EU, Iran sign nuclear safety deal, one more in coming weeks

April 18, 2017 - 18:17

TEHRAN – Iran and the European Commission have signed a €2.5-million project for nuclear safety cooperation, the first ever under the framework of a 2015 international nuclear deal, saying that a second one will be finalized in the coming weeks, the EU official website said on April 18.  

The project aims to enhance the capabilities of the Iranian Nuclear Regulatory Authority (INRA) by preparing a feasibility study for the Nuclear Safety Centre foreseen in the JCPOA. 

It will support the INRA in developing a nuclear regulatory framework, working toward the accession by Iran to several international nuclear conventions, including the Convention on Nuclear Safety, and reviewing the results of the stress test to take place in the Bushehr nuclear power plant. 

The project is the first of a €5-million action approved by the European Union in 2016 under the Instrument for Nuclear Safety Cooperation. A second project for the stress test at the Bushehr nuclear power plant is going to be signed in the coming weeks. 

The announcement comes three days after a 12-page report by Iran’s Foreign Ministry to parliament on the nuclear deal, in which it cited the project as a key achievement. 

Both of the projects had been foreseen in a joint statement made in April 2016 in Tehran by Iranian Foreign Minister Mohammad Javad Zarif and EU foreign policy chief Federica Mogherini who visited Iran along with seven European commissioners.

The statement set a roadmap for cooperation between the two sides in 17 areas, including civil nuclear cooperation. 

It said: “With a view to contributing to the implementation of measures listed in Annex III of the JCPOA, the two sides are launching a first cooperation project in the field of nuclear safety aimed at assisting the Atomic Energy Organization of the Islamic Republic of Iran and the Iranian Nuclear Regulatory Authority through EU development assistance.

“In addition, the EU will share with Iran its experience acquired from stress tests carried out within the EU and in third countries. Additional options for co-operation in the civil nuclear field include joint fission and fusion research activities, as well as a possible regional nuclear safety conference and a nuclear business forum.” 

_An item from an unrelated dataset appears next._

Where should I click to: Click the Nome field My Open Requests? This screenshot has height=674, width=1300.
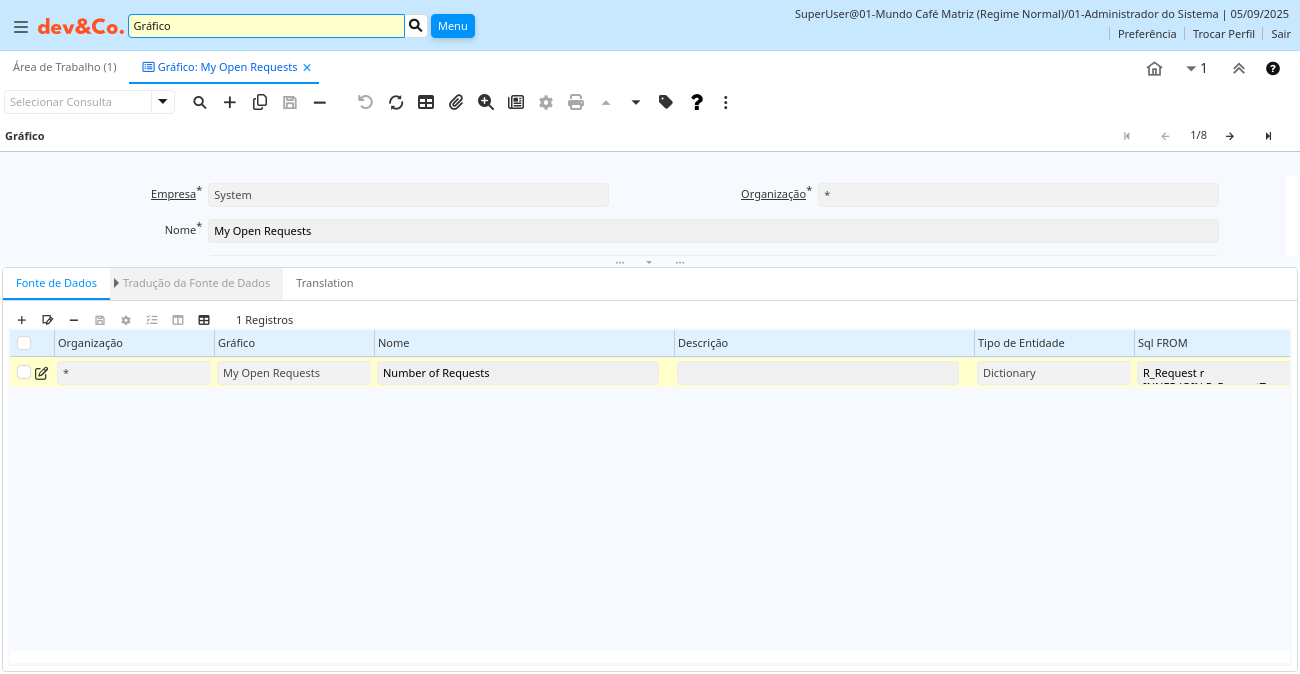[712, 231]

Political space for dialogue with Iran has emerged after the nuclear deal, which removed sanctions against Iran in reward for it scaling down its nuclear program. 

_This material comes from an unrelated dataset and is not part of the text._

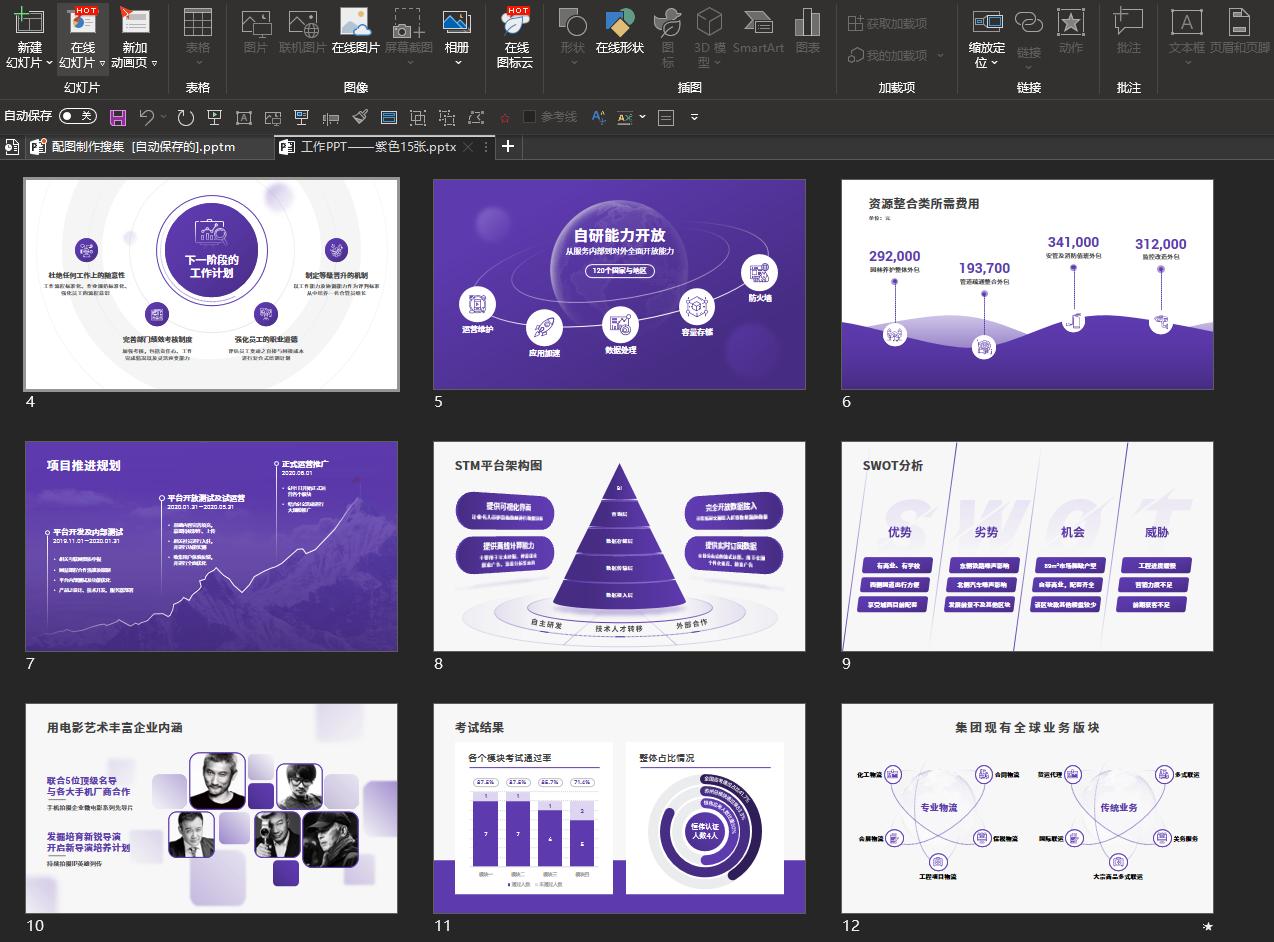Switch to the 配图制作搜集 .pptm tab

click(142, 147)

In addition to the U.S., China, and Russia, the EU, represented by Germany, France, and England, brokered the accord with Tehran. 

In June 2016, the EU put out an in-depth analysis of the EU Strategy for relations with Iran after the deal, highlighting that “In both the nuclear issue and regional turmoil highlighted that for the EU not to have a functioning relationship with Iran is politically very costly.” 

“Iran is too big and too important of a regional actor for it to be ignored.” 

More than a year into the implementation of the deal on January 16, 2016, the two also held a high-level seminar on nuclear cooperation in Brussels on Feb.28-March 1, named “International Nuclear Cooperation: Expectations and Responsibilities”. 

Iran had already started international cooperation on nuclear safety with Japan, which decided to offer Iran around €2.05 million ($2.2 million) for nuclear safety initiatives to help the Middle Eastern state implement the accord. 

For Iran, increasing international nuclear safety presents an opportunity for cooperation between its Arab neighbors, some of which are concerned because the Bushehr nuclear power plant is located closer to some of their capitals than to Tehran.

The light-water moderated and cooled reactor, built using German and Russian technology, sits on the intersection of three tectonic plates and just across the water from Iran’s Arab neighbors. 

The predominant weather pattern in the Persian Gulf is northwestern winds, making the region vulnerable to any radiation leaks. Any accident would also disrupt the Persian Gulf's water supplies because of the nature of coastal currents.  

Also, high temperatures in the area mean the plant's cooling function has to work much harder and dust makes it difficult to keep the equipment clean.